[RECORDS TO USE Boundary: Start]

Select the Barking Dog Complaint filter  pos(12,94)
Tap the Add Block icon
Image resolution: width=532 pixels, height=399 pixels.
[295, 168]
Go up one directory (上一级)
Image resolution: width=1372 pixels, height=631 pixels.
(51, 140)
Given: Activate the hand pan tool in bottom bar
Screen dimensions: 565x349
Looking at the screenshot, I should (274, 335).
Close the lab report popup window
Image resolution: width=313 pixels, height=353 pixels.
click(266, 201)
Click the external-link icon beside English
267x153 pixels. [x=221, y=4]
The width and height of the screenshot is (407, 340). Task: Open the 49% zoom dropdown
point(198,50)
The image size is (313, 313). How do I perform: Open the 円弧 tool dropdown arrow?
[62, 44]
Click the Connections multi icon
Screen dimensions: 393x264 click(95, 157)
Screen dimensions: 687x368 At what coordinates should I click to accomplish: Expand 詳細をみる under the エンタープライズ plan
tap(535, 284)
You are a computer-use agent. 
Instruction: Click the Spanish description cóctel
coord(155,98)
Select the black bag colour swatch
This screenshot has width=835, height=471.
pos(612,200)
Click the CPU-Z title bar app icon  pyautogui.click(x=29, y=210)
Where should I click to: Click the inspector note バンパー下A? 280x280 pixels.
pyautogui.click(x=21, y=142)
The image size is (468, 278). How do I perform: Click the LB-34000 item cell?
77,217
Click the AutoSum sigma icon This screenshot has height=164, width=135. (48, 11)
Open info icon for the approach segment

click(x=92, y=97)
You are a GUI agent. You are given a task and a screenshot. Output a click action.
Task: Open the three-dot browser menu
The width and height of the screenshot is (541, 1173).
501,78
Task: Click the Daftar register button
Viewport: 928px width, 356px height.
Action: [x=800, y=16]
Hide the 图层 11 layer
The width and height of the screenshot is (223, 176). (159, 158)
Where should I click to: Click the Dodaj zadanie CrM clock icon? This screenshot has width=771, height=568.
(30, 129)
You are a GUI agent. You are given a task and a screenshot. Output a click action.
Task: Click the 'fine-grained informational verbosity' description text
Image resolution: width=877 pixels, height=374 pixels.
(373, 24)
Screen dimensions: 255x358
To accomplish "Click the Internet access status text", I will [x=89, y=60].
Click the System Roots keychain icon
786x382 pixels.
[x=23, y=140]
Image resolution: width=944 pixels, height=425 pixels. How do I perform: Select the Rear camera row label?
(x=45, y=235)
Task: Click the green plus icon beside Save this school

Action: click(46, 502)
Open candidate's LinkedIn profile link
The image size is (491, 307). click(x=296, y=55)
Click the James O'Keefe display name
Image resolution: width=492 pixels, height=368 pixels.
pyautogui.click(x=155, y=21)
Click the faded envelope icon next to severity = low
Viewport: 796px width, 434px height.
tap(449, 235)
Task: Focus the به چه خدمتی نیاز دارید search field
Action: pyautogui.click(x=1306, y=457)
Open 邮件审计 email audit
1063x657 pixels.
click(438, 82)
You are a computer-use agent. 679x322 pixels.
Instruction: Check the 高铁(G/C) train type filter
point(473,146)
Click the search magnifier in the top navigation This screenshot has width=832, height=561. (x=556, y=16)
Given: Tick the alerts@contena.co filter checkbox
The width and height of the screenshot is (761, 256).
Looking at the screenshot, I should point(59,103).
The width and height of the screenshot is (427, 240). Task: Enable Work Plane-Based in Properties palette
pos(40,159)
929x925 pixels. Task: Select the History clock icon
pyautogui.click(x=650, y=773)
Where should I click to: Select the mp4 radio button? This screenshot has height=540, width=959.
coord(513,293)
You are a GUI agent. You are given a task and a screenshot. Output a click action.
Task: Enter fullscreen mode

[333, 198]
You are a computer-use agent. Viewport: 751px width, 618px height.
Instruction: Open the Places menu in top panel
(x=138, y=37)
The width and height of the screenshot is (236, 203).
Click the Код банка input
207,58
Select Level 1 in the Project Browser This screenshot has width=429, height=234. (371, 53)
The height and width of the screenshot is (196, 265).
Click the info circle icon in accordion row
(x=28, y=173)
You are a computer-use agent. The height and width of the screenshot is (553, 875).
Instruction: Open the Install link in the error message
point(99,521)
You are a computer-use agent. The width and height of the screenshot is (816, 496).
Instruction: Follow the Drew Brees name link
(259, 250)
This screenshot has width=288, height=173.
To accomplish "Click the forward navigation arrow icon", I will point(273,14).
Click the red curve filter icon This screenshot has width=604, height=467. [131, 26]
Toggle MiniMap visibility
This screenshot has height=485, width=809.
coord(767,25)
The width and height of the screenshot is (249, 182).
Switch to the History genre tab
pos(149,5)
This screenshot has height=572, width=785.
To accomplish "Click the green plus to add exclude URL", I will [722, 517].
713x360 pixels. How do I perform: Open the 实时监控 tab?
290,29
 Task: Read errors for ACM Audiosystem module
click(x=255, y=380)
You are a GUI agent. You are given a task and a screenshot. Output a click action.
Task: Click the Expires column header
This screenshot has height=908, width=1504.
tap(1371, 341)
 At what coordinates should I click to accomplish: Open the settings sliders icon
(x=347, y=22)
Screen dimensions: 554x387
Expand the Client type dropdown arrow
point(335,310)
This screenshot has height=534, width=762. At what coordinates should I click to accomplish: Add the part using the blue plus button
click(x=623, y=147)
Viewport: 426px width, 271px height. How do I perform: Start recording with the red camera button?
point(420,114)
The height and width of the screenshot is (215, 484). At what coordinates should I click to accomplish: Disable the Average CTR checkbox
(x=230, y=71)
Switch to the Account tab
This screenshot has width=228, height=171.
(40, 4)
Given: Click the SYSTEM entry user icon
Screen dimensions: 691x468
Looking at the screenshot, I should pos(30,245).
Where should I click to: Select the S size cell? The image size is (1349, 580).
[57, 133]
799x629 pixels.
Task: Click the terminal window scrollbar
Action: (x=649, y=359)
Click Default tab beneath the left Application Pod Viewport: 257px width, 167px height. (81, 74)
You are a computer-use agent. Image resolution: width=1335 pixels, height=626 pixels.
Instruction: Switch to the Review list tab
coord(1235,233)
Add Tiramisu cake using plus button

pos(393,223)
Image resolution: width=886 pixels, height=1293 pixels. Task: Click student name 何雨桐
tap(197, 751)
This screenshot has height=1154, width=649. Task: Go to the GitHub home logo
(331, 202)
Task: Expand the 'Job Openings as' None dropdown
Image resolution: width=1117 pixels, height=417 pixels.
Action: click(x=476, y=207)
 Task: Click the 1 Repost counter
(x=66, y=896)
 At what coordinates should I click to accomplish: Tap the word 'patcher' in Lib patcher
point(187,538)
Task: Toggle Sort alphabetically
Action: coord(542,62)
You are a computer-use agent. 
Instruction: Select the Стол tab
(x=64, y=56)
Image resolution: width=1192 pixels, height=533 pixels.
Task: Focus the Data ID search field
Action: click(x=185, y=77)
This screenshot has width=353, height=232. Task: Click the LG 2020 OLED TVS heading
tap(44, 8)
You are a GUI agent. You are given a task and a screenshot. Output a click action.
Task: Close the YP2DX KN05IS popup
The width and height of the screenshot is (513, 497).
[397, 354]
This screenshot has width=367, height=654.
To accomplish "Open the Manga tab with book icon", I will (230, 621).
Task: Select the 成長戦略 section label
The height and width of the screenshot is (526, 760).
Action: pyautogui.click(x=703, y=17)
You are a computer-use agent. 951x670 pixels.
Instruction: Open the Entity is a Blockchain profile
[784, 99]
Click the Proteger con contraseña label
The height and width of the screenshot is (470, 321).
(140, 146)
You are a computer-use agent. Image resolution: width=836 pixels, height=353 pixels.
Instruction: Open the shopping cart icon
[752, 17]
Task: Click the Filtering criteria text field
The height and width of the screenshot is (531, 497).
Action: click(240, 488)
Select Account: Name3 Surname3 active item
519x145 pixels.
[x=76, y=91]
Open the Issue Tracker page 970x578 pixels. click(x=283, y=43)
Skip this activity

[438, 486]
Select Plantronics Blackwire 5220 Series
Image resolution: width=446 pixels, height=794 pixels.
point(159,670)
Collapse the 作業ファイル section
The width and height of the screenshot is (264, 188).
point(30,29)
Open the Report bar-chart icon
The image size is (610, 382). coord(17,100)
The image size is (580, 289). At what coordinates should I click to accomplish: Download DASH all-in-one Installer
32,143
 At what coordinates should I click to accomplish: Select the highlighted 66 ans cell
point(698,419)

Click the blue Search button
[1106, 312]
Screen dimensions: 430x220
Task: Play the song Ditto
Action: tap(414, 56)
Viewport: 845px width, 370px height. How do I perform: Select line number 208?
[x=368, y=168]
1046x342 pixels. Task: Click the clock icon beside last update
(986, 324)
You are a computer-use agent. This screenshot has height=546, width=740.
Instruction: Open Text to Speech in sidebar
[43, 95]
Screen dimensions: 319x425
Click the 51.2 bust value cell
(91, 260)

[RECORDS TO USE Boundary: End]

EXERCISE BRIEF: For this exercise, copy the lines from the one that contains "The width and height of the screenshot is (264, 188)." through the last line of the records, exactly and only those.

RESPONSE TO THIS TASK:
The width and height of the screenshot is (264, 188).
point(30,29)
Open the Report bar-chart icon
The image size is (610, 382). coord(17,100)
The image size is (580, 289). At what coordinates should I click to accomplish: Download DASH all-in-one Installer
32,143
 At what coordinates should I click to accomplish: Select the highlighted 66 ans cell
point(698,419)

Click the blue Search button
[1106, 312]
Screen dimensions: 430x220
Task: Play the song Ditto
Action: tap(414, 56)
Viewport: 845px width, 370px height. How do I perform: Select line number 208?
[x=368, y=168]
1046x342 pixels. Task: Click the clock icon beside last update
(986, 324)
You are a computer-use agent. This screenshot has height=546, width=740.
Instruction: Open Text to Speech in sidebar
[43, 95]
Screen dimensions: 319x425
Click the 51.2 bust value cell
(91, 260)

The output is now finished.